SAVANNAH, Ga. – For those watching the Savannah River Basin, last month’s precipitation was another step in the right direction. (Indeed, the data from the last few months seems to resemble a set of stairs, too.)Hartwell and Russell sub-basins exceeded their monthly averages for the first time since October (6.2 and 4.3 inches compared to their 5-inch and 4.1-inch February averages, respectively), while Thurmond posted a respectable 93 percent of its 4.3-inch average.
Each month the sub-basins seemed to build momentum. Hartwell’s numbers put it in the top 20 for February rainfall in the past 70 years.
All this precipitation came during what has traditionally been the rainy season and translated into more efficient increases in reservoir levels thanks to reduced evaporation and transpiration rates.

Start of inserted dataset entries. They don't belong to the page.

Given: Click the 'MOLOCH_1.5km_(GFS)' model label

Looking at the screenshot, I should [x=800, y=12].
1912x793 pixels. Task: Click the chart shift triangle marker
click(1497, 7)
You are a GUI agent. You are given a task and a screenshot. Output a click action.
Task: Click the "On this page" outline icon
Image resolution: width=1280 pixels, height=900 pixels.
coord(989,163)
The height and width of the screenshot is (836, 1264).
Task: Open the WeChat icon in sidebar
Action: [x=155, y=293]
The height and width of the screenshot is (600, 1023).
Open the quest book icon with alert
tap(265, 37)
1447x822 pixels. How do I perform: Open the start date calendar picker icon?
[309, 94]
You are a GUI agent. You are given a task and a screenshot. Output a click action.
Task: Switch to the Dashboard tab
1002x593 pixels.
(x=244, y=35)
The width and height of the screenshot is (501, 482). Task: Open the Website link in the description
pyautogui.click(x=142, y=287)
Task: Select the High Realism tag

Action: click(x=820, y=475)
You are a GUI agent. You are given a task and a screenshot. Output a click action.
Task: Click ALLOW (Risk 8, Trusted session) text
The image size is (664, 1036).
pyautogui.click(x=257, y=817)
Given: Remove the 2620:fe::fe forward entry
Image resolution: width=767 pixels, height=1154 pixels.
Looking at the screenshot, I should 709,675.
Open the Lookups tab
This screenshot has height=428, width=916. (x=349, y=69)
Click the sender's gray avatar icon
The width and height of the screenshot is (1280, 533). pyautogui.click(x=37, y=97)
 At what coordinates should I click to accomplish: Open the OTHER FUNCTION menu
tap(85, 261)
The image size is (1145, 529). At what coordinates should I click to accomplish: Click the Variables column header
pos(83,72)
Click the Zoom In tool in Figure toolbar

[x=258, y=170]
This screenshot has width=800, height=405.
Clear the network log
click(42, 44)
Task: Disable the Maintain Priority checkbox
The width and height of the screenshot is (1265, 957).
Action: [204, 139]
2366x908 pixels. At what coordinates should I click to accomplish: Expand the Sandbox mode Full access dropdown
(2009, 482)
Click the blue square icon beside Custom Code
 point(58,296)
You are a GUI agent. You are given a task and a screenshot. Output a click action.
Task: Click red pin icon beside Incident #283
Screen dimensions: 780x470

As a result, the basin appears to be making significant strides in its recovery from the 2016 drought: As of today, Hartwell is just inches below guide curve, while Thurmond is hovering less than 3 feet below guide curve.
While that might not seem so impressive outright, consider that Hartwell was nearly 10 feet lower less than two months ago. Because the reservoirs are treated as a single system, each of the sub-basin’s gains will eventually be balanced across the basin.
Looking ahead to March, the sub-basins are slightly behind the 50-percent mark for the month, but the ground is primed for the wettest month of the year.